_ÉNONCÉ PROPOSÉ 1:_ Recopiez fidèlement le passage de l'article sur le capital de risque qui commence par « Le rythme des » et se termine par « de risque québécoise. ».
_ÉNONCÉ PROPOSÉ 2:_ Reprenez l'article sur le capital de risque québécois à la suite de sa dernière phrase et prolongez-le.

_EXTRAIT DU DOCUMENT:_
╭──

De nouvelles voies pour le capital de risque

Après avoir enregistré une année record de plus de 12 milliards d’investissements dans une multitude de financements de jeunes start-up technologiques en 2021, l’industrie québécoise du capital de risque s’est passablement contractée l’an dernier en cumulant moins de 9 milliards de nouveaux financements. Quand on évoque trop souvent les mots « risques de récession », même le capital de risque devient soudainement plus prudent.

Le rythme des nouveaux financements dans les start-up a peut-être baissé l’an dernier par rapport à son niveau record de 2021, mais à près de 9 milliards, cela reste un bon rythme de croisière.

« Ironiquement, l’industrie du capital de risque est une industrie peureuse, c’est un oxymoron, mais c’est ça. Les gens se suivent et quand les taux d’intérêt ont commencé à monter, il y en a beaucoup qui ont reculé », me souligne Patrick Pichette, ex-directeur financier de Google et associé chez Inovia, une importante société de capital de risque québécoise.

╰──

(Enregistrements de pointage pour captures d'écran et pages)
╭──

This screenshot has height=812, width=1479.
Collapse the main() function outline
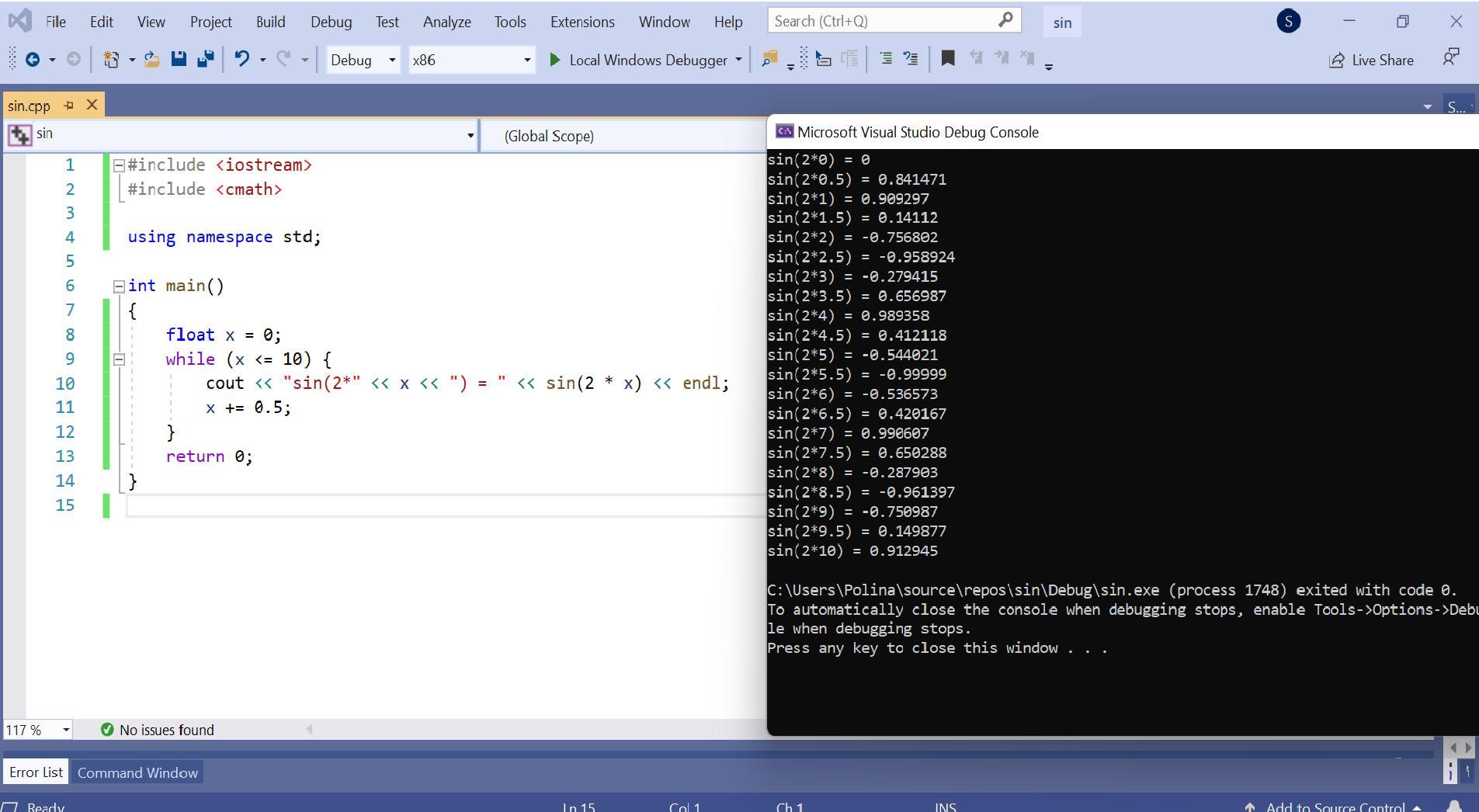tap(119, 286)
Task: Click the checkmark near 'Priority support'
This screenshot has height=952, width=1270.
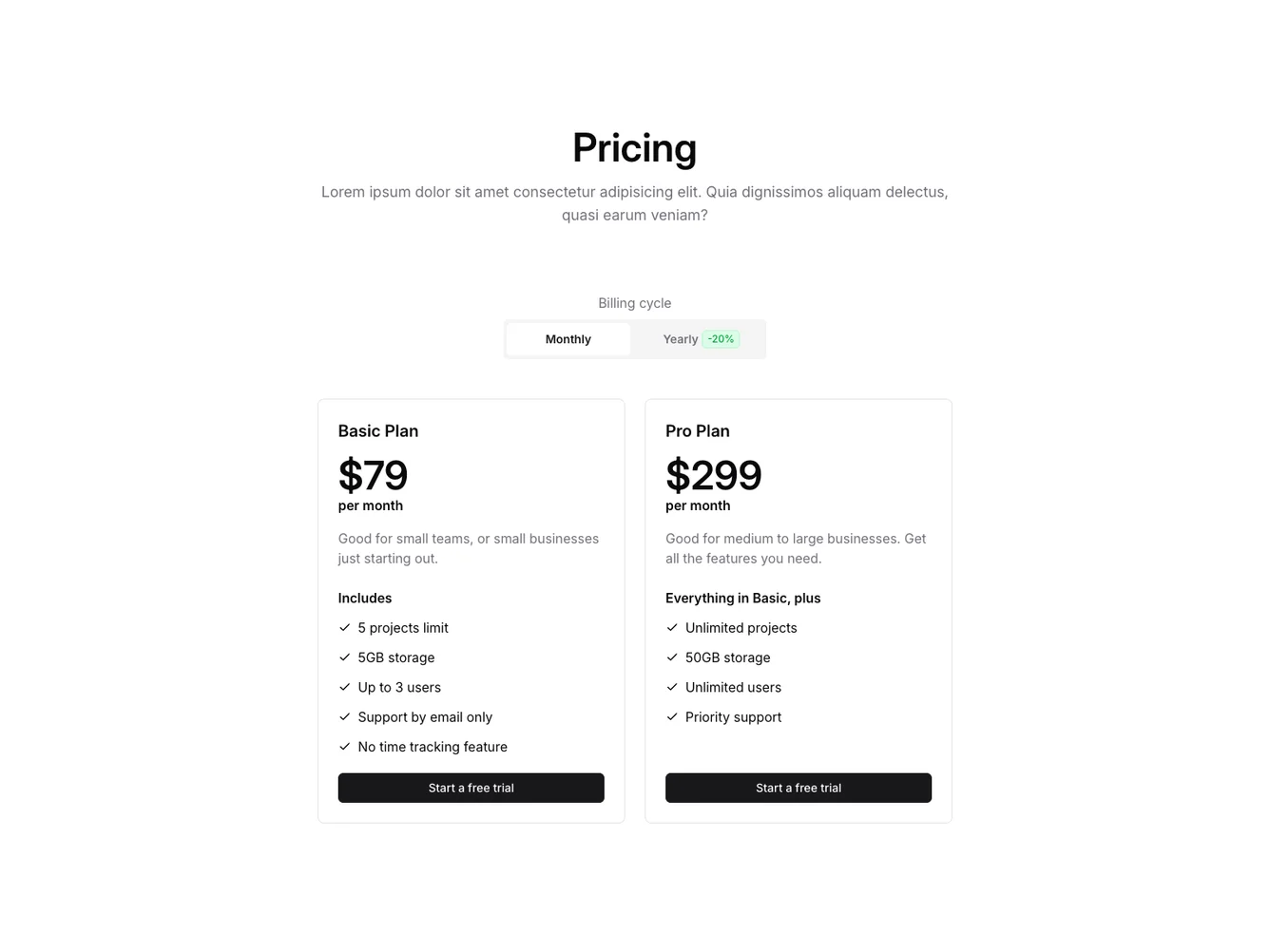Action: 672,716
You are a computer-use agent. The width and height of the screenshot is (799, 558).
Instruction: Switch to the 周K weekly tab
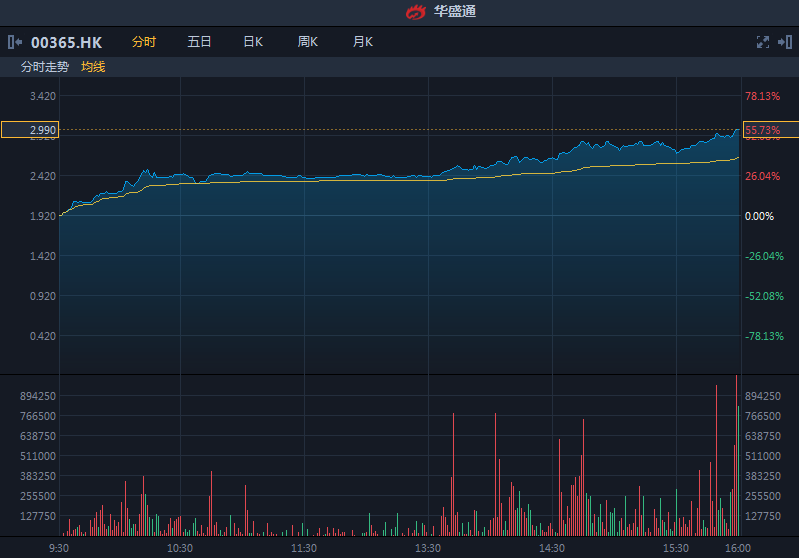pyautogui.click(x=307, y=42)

╰──
╭──

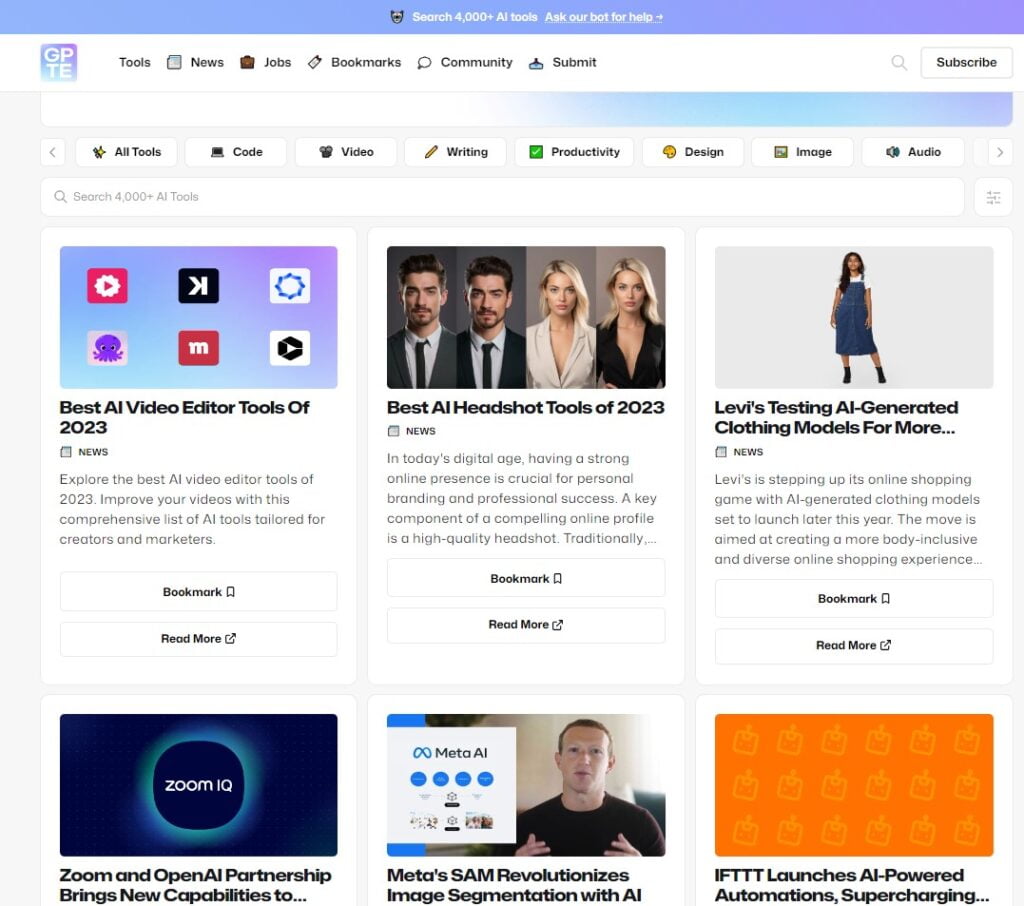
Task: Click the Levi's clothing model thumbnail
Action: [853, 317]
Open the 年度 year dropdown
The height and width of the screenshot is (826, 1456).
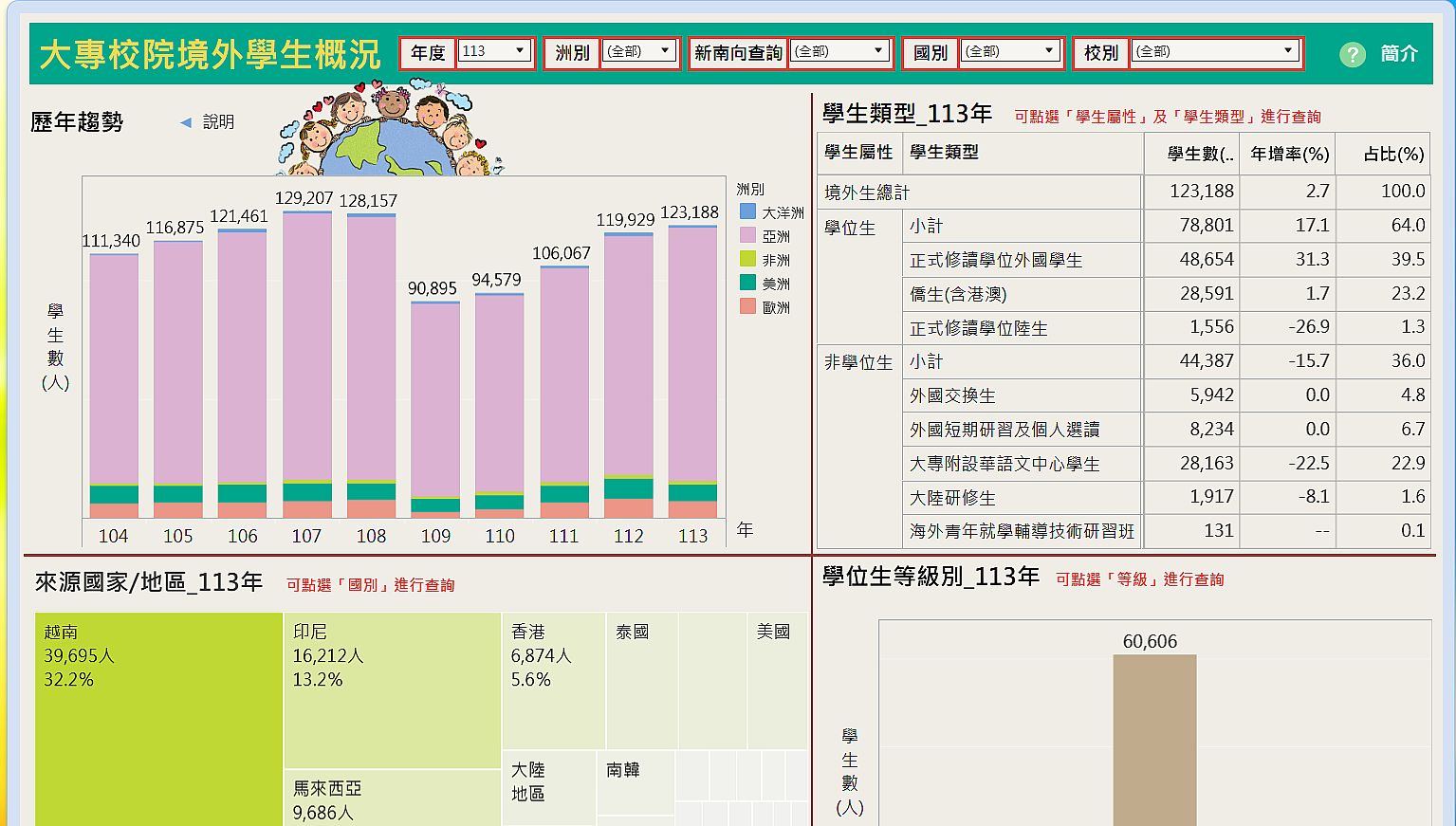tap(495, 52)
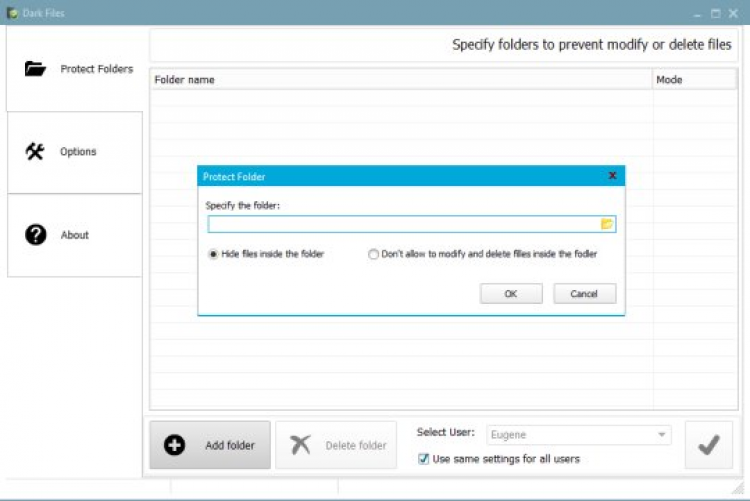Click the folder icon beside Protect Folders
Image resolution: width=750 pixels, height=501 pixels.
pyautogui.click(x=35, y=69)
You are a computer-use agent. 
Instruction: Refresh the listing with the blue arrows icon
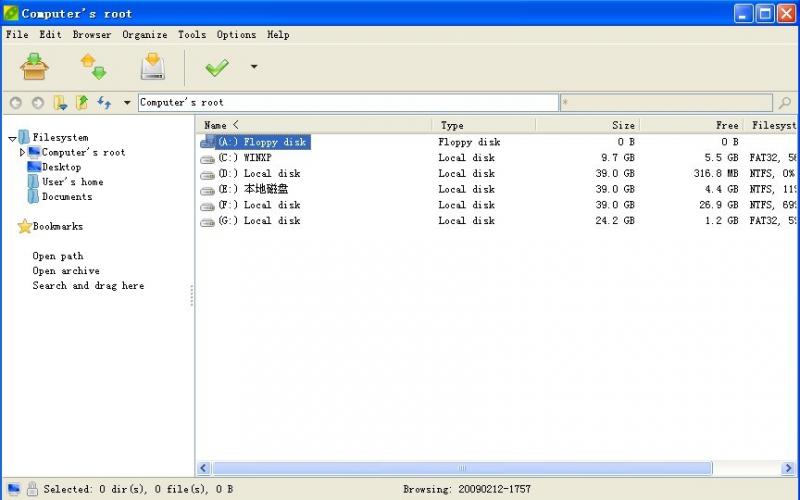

╰──
╭──

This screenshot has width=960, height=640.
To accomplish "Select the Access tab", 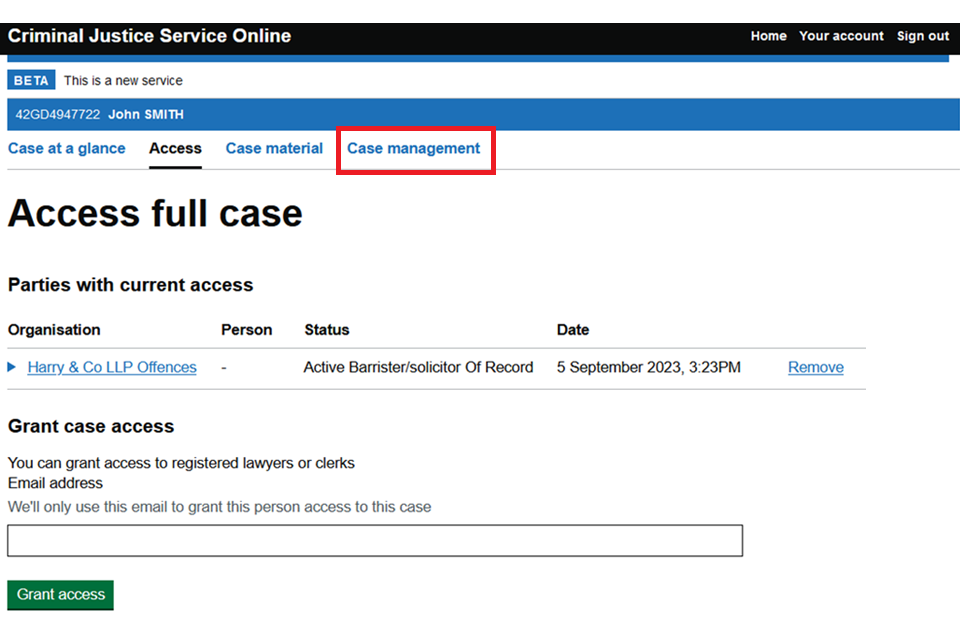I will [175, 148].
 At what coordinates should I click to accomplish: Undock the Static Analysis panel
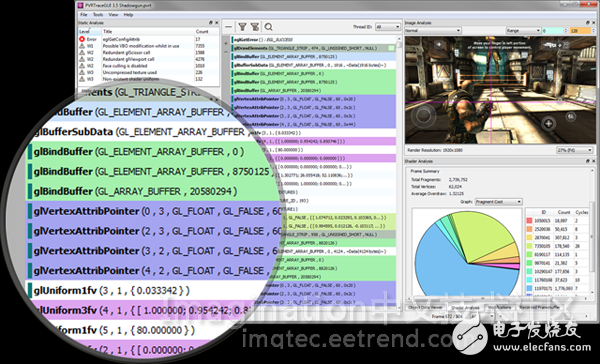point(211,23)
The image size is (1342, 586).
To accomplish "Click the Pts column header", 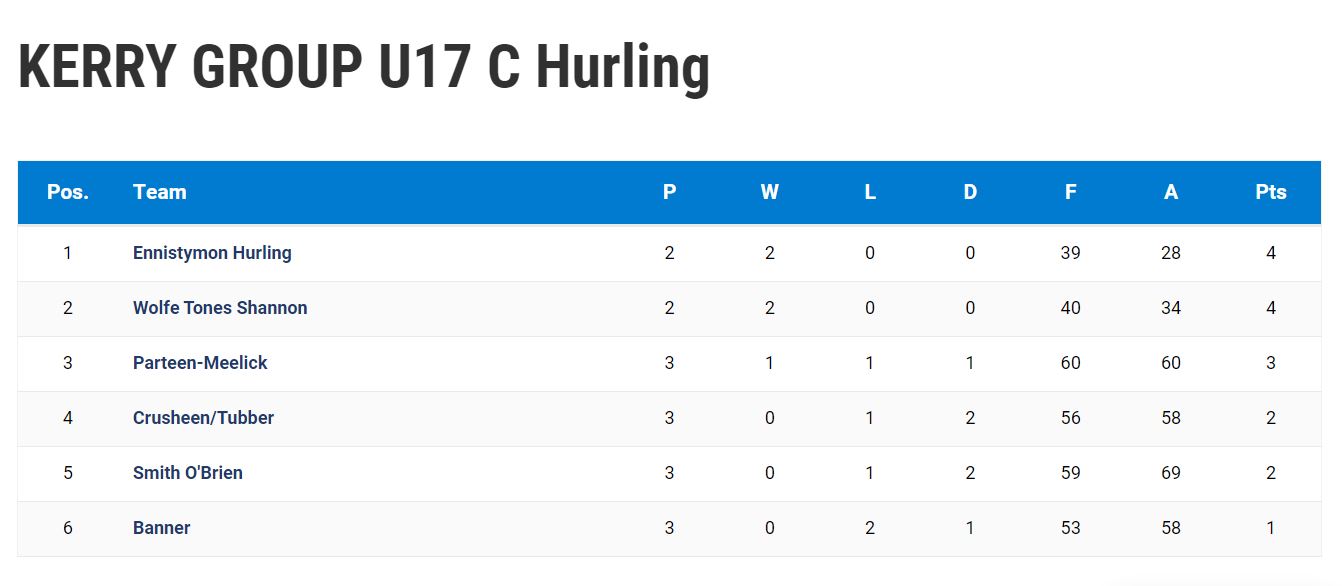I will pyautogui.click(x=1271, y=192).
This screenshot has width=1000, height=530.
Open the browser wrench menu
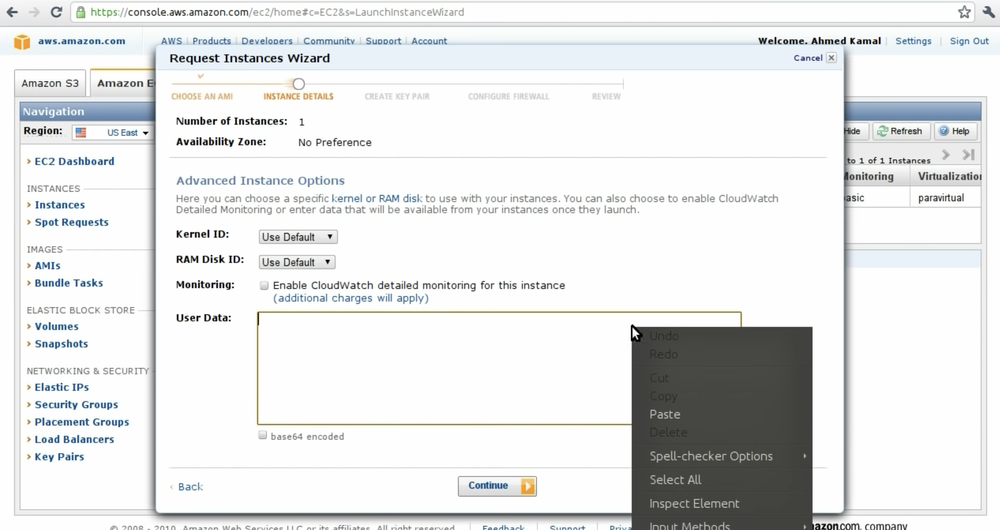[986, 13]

╰──

_RÉPONSE ATTENDUE 1:_
Le rythme des nouveaux financements dans les start-up a peut-être baissé l’an dernier par rapport à son niveau record de 2021, mais à près de 9 milliards, cela reste un bon rythme de croisière.

« Ironiquement, l’industrie du capital de risque est une industrie peureuse, c’est un oxymoron, mais c’est ça. Les gens se suivent et quand les taux d’intérêt ont commencé à monter, il y en a beaucoup qui ont reculé », me souligne Patrick Pichette, ex-directeur financier de Google et associé chez Inovia, une importante société de capital de risque québécoise.

_RÉPONSE ATTENDUE 2:_
« C’est normal, le capital de risque est une industrie cyclique. Quand le coût du capital est à zéro, c’est facile de lever des fonds, quand ça monte, il y a beaucoup d’entreprises qui se mettent en mode réflexion. Il est trop tôt pour dire comment l’année 2023 va se dérouler, mais il y a encore du capital de disponible », observe pour sa part Janie Béique, présidente du Fonds de solidarité FTQ.

Patrick Pichette et Janie Béique agiront jeudi comme coprésidents du congrès annuel de Réseau Capital, l’association du capital d’investissement au Québec, qui regroupe une centaine de membres de l’industrie, dont une cinquantaine de fonds de développement, des firmes d’avocats, de comptables, des bureaux d’assurances…

Inovia a quelque 2 milliards d’actifs investis ou en voie d’être investis dans des start-up au Québec, au Canada et ailleurs dans le monde. Le Fonds de solidarité a pour sa part investi 2,3 milliards en capital de risque au cours des 10 dernières années, soit 57 % directement dans les entreprises et 43 % par l'entremise de fonds spécialisés comme Inovia.

Après deux ans de réunions virtuelles, les spécialistes du capital de développement vont se rencontrer durant toute la journée de jeudi pour réfléchir et discuter autour du thème Agissons maintenant, parce qu’il y a effectivement matière à action.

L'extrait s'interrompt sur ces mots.